_Task requirements:_ Can you reproduce the listing below exactly as it stands, line for line?

_Material to process:_
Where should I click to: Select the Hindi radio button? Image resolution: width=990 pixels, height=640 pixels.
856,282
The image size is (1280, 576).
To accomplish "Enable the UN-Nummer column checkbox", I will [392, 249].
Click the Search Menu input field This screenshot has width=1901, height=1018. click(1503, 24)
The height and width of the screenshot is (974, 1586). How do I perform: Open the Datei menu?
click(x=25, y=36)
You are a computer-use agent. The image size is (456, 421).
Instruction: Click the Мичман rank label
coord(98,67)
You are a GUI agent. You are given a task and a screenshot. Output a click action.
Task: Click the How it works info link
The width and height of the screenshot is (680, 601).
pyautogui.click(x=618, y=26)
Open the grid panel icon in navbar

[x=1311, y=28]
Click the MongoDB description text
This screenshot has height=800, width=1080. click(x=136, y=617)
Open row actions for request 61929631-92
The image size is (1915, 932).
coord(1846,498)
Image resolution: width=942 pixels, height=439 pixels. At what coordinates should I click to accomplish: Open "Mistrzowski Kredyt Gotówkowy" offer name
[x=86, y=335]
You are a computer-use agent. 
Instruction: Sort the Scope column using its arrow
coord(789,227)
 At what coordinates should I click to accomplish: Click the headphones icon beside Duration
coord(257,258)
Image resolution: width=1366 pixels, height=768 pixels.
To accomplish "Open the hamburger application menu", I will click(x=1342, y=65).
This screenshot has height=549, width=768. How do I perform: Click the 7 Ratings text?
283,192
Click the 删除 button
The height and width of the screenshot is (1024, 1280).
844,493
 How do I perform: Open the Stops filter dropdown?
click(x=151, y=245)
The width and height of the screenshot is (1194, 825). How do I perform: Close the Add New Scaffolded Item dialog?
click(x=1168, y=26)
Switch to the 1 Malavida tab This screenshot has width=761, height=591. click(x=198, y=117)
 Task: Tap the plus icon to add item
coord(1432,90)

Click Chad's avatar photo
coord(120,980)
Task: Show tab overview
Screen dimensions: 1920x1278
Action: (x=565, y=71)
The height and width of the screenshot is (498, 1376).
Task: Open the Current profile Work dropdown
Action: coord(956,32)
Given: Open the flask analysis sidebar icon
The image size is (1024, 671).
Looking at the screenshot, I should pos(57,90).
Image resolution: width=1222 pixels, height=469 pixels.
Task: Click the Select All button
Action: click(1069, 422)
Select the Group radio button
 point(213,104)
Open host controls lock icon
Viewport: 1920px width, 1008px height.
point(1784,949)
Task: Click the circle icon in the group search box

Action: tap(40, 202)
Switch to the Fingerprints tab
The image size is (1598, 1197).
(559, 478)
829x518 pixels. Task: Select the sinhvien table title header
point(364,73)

_Finished answer:_
Where should I click to: Select the Hindi radio button? Image resolution: width=990 pixels, height=640 pixels.
856,282
The image size is (1280, 576).
To accomplish "Enable the UN-Nummer column checkbox", I will [392, 249].
Click the Search Menu input field This screenshot has width=1901, height=1018. click(1503, 24)
The height and width of the screenshot is (974, 1586). How do I perform: Open the Datei menu?
click(x=25, y=36)
You are a computer-use agent. The image size is (456, 421).
Instruction: Click the Мичман rank label
coord(98,67)
You are a GUI agent. You are given a task and a screenshot. Output a click action.
Task: Click the How it works info link
The width and height of the screenshot is (680, 601).
pyautogui.click(x=618, y=26)
Open the grid panel icon in navbar

[x=1311, y=28]
Click the MongoDB description text
This screenshot has height=800, width=1080. click(x=136, y=617)
Open row actions for request 61929631-92
The image size is (1915, 932).
coord(1846,498)
Image resolution: width=942 pixels, height=439 pixels. At what coordinates should I click to accomplish: Open "Mistrzowski Kredyt Gotówkowy" offer name
[x=86, y=335]
You are a computer-use agent. 
Instruction: Sort the Scope column using its arrow
coord(789,227)
 At what coordinates should I click to accomplish: Click the headphones icon beside Duration
coord(257,258)
Image resolution: width=1366 pixels, height=768 pixels.
To accomplish "Open the hamburger application menu", I will click(x=1342, y=65).
This screenshot has height=549, width=768. How do I perform: Click the 7 Ratings text?
283,192
Click the 删除 button
The height and width of the screenshot is (1024, 1280).
844,493
 How do I perform: Open the Stops filter dropdown?
click(x=151, y=245)
The width and height of the screenshot is (1194, 825). How do I perform: Close the Add New Scaffolded Item dialog?
click(x=1168, y=26)
Switch to the 1 Malavida tab This screenshot has width=761, height=591. click(x=198, y=117)
 Task: Tap the plus icon to add item
coord(1432,90)

Click Chad's avatar photo
coord(120,980)
Task: Show tab overview
Screen dimensions: 1920x1278
Action: (x=565, y=71)
The height and width of the screenshot is (498, 1376).
Task: Open the Current profile Work dropdown
Action: coord(956,32)
Given: Open the flask analysis sidebar icon
The image size is (1024, 671).
Looking at the screenshot, I should pos(57,90).
Image resolution: width=1222 pixels, height=469 pixels.
Task: Click the Select All button
Action: click(1069, 422)
Select the Group radio button
 point(213,104)
Open host controls lock icon
Viewport: 1920px width, 1008px height.
point(1784,949)
Task: Click the circle icon in the group search box

Action: tap(40, 202)
Switch to the Fingerprints tab
The image size is (1598, 1197).
(559, 478)
829x518 pixels. Task: Select the sinhvien table title header
point(364,73)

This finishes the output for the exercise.